◆ Tasks to carry out ◆
[1] In the NILFS reply, repeat the passage between "Why not modify" and "the issue too.", inclusive, renaming "1 KB" to "1 KiB" wherever it occurs.
[2] According to the NILFS reply, what block size is the NILFS block mapping code designed to handle?

◆ Extract provided ◆
Adding BH_NILFS_Allocated flag looks overkill for this issue.

Why not modify btree or direct mapping code so that the buffer dirty
flag is propery set or cleared also for 1 KB block?  Basically, the
block mapping code of NILFS is designed to be able to handle 1 KB
block.

If this issue occurs after file size extension with ftruncate(), I
guess handling of hole blocks created by the extension seems to have
problem.

I will look into the issue too.


Regards,
Ryusuke Konishi


> ---
>  fs/nilfs2/btnode.c   |    2 ++
>  fs/nilfs2/btree.c    |    2 ++
>  fs/nilfs2/gcinode.c  |    1 +
>  fs/nilfs2/inode.c    |    2 ++
>  fs/nilfs2/mdt.c      |    2 ++
>  fs/nilfs2/page.c     |    5 +++++
>  fs/nilfs2/page.h     |    1 +
>  fs/nilfs2/recovery.c |   12 +++++++++++-
>  fs/nilfs2/segbuf.c   |    2 ++
>  fs/nilfs2/segment.c  |    5 +++--
>  fs/nilfs2/super.c    |    2 ++
>  11 files changed, 33 insertions(+), 3 deletions(-)
> 
> diff --git a/fs/nilfs2/btnode.c b/fs/nilfs2/btnode.c
> index a35ae35..cbc0057 100644
> --- a/fs/nilfs2/btnode.c
> +++ b/fs/nilfs2/btnode.c
> @@ -60,6 +60,7 @@ nilfs_btnode_create_block(struct address_space *btnc, __u64 blocknr)

◆ Source material ◆
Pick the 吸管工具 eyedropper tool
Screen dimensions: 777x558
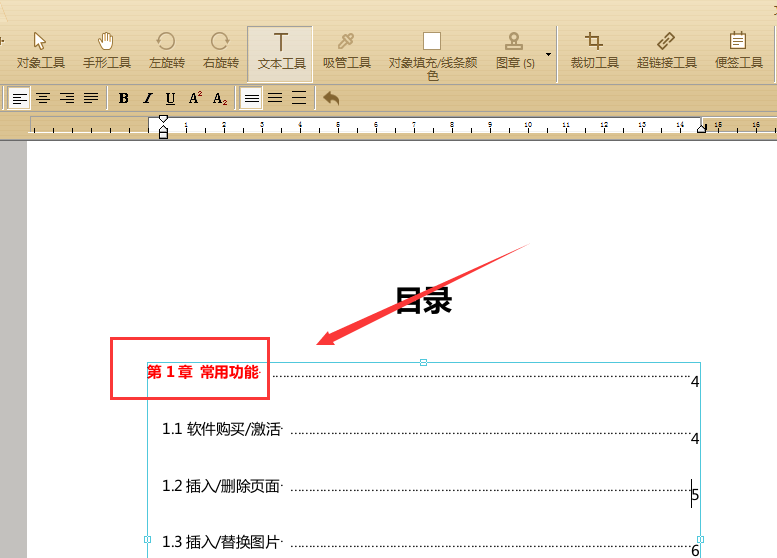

◆ Expected answers ◆
[1]
Why not modify btree or direct mapping code so that the buffer dirty
flag is propery set or cleared also for 1 KiB block?  Basically, the
block mapping code of NILFS is designed to be able to handle 1 KiB
block.

If this issue occurs after file size extension with ftruncate(), I
guess handling of hole blocks created by the extension seems to have
problem.

I will look into the issue too.

[2] 1 KB blocks.